Figure 1: A: transverse (a) and longitudinal (b) ultrasound scans of the left thyroid lobe. B: transverse (a) and longitudinal (b) ultrasound scans of the esophageal lesion outside the posterior pole of the left thyroid lobe.
Figure 2: Transverse (a) and longitudinal (b) sonograms show a hypoechoic lesion with internal hyperechoic foci and hypoechoic rim.
Figure 3: Esophagogram shows a 2 cm oval wall irregularity on the back slope of the distal cervical esophagus.

This case report was written according to ethical standards. The patient gave her written consent for publication.

3. Discussion

This is the first case report of a misdiagnosis of thyroid nodule due to an esophageal fibrovascular polyp. The differential diagnosis is important to prevent an unnecessary fine needle aspiration biopsy and to refer the patient to a gastroenterologist. Even if US is not the best technique to explore an esophageal lesion, it should be suspected when a mass is seen outside of the thyroid, in most cases posteriorly to the left lobe, and in continuity with the esophagus. Normal esophagus is easily identified thanks to its typical gut sonographic signature, such as hypoechoic mass with internal echogenic dots, peripheral hyperechoic concentric striae, and changing of shape when the patient swallows. However, some abnormalities of the cervical portion may be misdiagnosed as thyroid pathology.
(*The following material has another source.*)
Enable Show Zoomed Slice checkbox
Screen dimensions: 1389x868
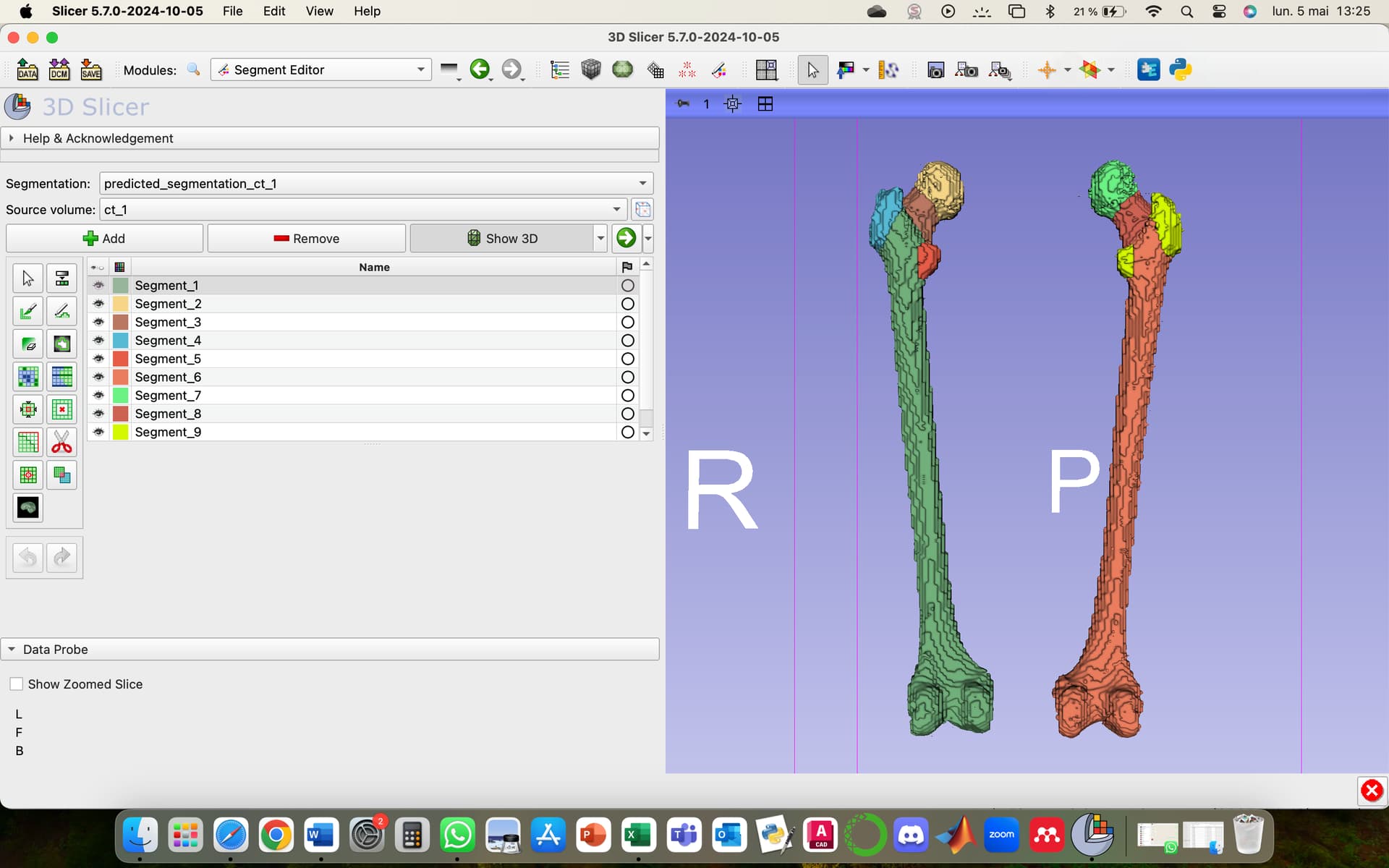tap(17, 684)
Fibrovascular polyps of esophagus are rare benign tumors of the upper third of the esophagus, burdened by a low detection rate due to the fact that most patients are asymptomatic [3], as in the case presented here. These pedunculated intraluminal masses can demonstrate massive growth, leading to sudden death by block of the larynx and trachea [3]. Due to such potentially disastrous complications, removal of benign esophageal polyps is recommended [4]. Actually, our patient was referred to surgery because of the histological suspicion of a squamous cell papilloma, a lesion with malignant potential [5]. Luckily, the suspicion was not confirmed by the final histological diagnosis. An important aspect of this case is the initial misdiagnosis of thyroid nodule, immediately resolved by performing a targeted thyroid US in experienced hands. Thyroid US should be performed by skilled physicians to better discriminate real thyroid alterations.

In conclusion, the possibility of esophageal pathologies should be considered when a hypoechoic lesion is detected posterior to the left thyroid lobe and in continuity with the esophagus.

Conflict of Interests

No competing financial interests exist.